Once the line containing "Description (177, 938)" is found, copy it and each subsequent line exactly. Stop at the end of the records below.

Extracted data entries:
● ● ● ●

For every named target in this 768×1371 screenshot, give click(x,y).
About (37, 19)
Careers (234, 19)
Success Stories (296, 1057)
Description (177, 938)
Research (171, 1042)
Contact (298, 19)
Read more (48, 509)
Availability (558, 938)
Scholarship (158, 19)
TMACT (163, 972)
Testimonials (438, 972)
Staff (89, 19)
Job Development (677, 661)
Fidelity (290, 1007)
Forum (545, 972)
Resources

● ● ● ●

» **Your solution**
Description (177, 938)
Research (171, 1042)
Contact (298, 19)
Read more (48, 509)
Availability (558, 938)
Scholarship (158, 19)
TMACT (163, 972)
Testimonials (438, 972)
Staff (89, 19)
Job Development (677, 661)
Fidelity (290, 1007)
Forum (545, 972)
Resources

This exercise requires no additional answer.